Závada is a village and administrative part of Petrovice u Karviné in Karviná District, Moravian-Silesian Region, Czech Republic.

==Etymology==
The name of the village is of Slavic topographic or cultural origins denoting "a natural or artificial obstacle".

==Geography==
The Petrůvka River flows to the Olza in the village.

==History==
It was first mentioned in 1447 as Zawada. Politically the village belonged initially to the Duchy of Teschen, a fee of the Kingdom of Bohemia, which after 1526 became a part of the Habsburg monarchy.

After the Revolutions of 1848 in the Austrian Empire, a modern municipal division was introduced in the re-established Austrian Silesia.
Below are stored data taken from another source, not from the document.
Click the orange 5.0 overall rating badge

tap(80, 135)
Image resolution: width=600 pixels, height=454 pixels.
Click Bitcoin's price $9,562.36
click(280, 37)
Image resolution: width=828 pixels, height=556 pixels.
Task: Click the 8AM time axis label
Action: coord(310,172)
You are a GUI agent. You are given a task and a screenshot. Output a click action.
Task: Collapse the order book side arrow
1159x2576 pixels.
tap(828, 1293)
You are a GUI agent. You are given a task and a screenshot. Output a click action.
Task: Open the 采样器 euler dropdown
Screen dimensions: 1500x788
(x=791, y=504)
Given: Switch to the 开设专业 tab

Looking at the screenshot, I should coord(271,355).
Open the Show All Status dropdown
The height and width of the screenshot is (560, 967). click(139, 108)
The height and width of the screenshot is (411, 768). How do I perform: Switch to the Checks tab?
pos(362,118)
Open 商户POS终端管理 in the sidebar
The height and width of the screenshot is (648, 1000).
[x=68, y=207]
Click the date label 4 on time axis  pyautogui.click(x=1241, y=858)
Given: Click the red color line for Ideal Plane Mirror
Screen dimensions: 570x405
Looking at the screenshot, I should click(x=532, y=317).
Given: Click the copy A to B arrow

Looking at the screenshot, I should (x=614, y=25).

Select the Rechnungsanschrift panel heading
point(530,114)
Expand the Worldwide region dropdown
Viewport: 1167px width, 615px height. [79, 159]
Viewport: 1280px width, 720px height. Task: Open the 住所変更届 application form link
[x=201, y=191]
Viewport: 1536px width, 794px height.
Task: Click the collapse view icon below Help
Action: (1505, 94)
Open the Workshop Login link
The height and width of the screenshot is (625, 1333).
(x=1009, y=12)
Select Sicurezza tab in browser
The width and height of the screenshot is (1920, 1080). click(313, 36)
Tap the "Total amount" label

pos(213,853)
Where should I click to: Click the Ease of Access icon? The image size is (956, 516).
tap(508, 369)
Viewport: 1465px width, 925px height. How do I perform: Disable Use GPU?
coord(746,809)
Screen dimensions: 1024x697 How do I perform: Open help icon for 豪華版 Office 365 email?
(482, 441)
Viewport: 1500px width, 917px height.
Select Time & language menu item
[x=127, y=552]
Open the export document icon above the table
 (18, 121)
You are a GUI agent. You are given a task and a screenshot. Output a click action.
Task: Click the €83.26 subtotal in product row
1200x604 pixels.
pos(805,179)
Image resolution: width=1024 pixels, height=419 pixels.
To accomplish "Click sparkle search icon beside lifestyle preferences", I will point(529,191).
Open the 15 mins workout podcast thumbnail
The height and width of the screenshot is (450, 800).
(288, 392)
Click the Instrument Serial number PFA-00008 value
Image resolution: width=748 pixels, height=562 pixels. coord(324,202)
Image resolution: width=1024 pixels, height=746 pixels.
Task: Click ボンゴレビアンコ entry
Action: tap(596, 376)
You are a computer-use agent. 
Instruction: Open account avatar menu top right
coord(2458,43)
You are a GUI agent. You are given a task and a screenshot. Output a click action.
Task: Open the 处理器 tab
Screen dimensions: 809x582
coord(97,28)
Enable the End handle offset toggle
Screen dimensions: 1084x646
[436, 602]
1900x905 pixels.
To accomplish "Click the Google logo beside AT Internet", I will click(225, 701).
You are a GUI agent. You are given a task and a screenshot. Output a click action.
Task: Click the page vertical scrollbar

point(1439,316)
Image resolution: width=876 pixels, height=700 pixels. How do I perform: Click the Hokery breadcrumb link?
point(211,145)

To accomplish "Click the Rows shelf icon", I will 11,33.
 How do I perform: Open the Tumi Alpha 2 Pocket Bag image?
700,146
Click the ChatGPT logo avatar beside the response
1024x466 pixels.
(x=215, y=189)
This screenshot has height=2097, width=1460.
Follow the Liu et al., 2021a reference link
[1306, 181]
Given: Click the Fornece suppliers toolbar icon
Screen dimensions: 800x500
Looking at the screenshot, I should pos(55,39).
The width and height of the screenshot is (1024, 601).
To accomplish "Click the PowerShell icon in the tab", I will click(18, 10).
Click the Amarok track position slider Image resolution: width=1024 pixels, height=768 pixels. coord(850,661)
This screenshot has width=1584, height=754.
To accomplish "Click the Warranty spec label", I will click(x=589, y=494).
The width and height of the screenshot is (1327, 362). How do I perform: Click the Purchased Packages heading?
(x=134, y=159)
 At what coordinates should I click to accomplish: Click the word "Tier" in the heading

The village as a municipality was subscribed at least since 1880 to political district and legal district of Freistadt.

According to the censuses conducted in 1880–1910 the population of the municipality grew from 492 in 1880 to 590 in 1910. In terms of the dominant language spoken colloquially the majority were Polish-speakers (between 95.1% and 96.3%), accompanied by German-speakers (at most 4.7% in 1880), and by Czech-speakers (at most 5 or 0.9% in 1910). In terms of religion, in 1910 the majority were Roman Catholics (97%), followed by Jews (11 or 1.8%) and Protestants (7 or 1.2%).

After World War I, Polish–Czechoslovak War and the division of Cieszyn Silesia in 1920, the village became a part of Czechoslovakia. Following the Munich Agreement, in October 1938 together with the Trans-Olza region it was annexed by Poland, administratively organised in Frysztat County of Silesian Voivodeship. The village was then annexed by Nazi Germany at the beginning of World War II. After the war it was restored to Czechoslovakia.

Závada was a separate municipality but became administratively a part of Petrovice u Karviné in 1952.